Davis's motion was denied.
It's unclear whether a StingRay was actually used in Davis's apprehension, but cases like this show just how fraught the distinction can be between lawful and unlawful action by police, especially when they've agreed to keep a tight lid on their technology.
In April, Detective Emmanuel Cabreja, a member of the Baltimore Police Department's Advanced Technical Team, was called to testify in the trial of two people who had been tracked and apprehended with the help of a StingRay in 2013. The detective came to court with the FBI's non-disclosure agreement in hand.
Joshua Insley asked Cabreja, "Does this document instruct you to withhold evidence from the state's attorney and Circuit Court, even upon court order to produce?"
"Yes," Cabreja replied.
"Our understanding in Baltimore was that the StingRay was supposed to be of use in the most extreme circumstances, like terrorism. Who cares about the Fourth Amendment if you need to locate a bomb?" Insley told VICE. "But the first case I got was of an attempted robbery of a pizza delivery man. It's now in use as a standard crime-fighting device, and there are tons of cases where the police just magically find someone."
StingRays first gained wide use by police departments after passage of the 2001 Patriot Act, when "pen register orders," also known as "trap and trace court orders," began to proliferate in criminal investigations. Unlike the high privacy standards imposed on judicial warrants for surveillance, pen register orders only require any information obtained to likely be "relevant to an ongoing criminal investigation." (Last year, though, the Department of Justice shifted its own policy to require that all federal agents get a judicial warrant to deploy a StingRay, and not just a pen register.)
That means the feds are adhering to a higher privacy standard than many local beat cops.
"The NYPD said to us that it doesn't have a written policy, which is very concerning. This is a very powerful surveillance device, and if it's going to be used, it should certainly be used with robust policies in place," said Mariko Hirose, a senior staff attorney at the New York Civil Liberties Union. "In certain configurations, a StingRay can intercept the contents of communications and emails."
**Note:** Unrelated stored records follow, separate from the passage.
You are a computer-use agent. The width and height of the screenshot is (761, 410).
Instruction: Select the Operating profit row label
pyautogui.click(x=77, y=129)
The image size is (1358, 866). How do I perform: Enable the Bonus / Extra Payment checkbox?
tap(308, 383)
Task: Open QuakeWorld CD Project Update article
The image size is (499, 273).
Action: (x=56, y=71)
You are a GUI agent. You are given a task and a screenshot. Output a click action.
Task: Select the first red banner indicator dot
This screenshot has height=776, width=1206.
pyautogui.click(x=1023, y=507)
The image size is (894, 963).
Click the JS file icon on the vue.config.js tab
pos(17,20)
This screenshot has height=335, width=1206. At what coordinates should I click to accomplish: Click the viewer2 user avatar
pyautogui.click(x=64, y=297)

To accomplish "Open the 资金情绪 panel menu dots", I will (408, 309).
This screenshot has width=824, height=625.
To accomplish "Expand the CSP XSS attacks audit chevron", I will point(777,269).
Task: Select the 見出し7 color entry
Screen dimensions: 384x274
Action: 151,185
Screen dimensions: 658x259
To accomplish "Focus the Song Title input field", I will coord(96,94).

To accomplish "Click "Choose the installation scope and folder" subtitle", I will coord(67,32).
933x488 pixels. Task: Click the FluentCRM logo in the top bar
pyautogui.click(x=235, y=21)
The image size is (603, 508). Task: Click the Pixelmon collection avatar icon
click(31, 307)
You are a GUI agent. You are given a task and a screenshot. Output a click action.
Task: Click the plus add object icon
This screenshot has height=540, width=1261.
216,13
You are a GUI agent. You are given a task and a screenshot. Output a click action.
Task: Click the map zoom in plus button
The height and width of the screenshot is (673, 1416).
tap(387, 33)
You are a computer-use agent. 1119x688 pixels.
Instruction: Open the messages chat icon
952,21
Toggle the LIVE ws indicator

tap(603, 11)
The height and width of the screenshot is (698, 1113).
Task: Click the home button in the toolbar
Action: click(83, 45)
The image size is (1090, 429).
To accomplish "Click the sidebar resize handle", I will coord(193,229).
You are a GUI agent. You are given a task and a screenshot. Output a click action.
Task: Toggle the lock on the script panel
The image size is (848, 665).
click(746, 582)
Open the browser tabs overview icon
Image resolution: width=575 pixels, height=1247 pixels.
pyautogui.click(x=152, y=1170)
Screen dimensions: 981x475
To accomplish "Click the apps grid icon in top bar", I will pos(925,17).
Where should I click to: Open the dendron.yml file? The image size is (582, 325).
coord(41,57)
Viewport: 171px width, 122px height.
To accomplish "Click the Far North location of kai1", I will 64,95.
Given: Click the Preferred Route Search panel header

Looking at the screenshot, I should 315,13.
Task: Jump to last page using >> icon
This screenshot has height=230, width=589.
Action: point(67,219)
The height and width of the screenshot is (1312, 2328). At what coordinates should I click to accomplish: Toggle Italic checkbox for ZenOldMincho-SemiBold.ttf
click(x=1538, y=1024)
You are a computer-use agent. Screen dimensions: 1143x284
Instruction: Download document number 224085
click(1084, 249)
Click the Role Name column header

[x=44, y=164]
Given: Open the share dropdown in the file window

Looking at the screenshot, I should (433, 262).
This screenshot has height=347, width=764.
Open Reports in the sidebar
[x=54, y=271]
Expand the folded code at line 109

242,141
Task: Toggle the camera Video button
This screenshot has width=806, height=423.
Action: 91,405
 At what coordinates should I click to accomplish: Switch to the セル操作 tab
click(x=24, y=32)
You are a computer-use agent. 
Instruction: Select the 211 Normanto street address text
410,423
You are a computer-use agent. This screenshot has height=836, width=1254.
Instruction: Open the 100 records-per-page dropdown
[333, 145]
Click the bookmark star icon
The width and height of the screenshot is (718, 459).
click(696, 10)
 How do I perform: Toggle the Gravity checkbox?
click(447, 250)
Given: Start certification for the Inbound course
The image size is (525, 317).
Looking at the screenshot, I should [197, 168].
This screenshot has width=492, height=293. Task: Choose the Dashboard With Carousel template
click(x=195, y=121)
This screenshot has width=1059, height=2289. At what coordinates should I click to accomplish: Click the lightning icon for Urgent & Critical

Local cops, of course, tend to deny this.
"The NYPD does not capture the contents of communications, as the NYCLU stated," Donald, the department spokesman, told VICE. "Furthermore, the NYPD does not and never has swept up information from cell phones nearby."
Until there's an actual policy in place for disclosing their use, or police departments divulge more about their new favorite toy, we'll just have to take their word for it.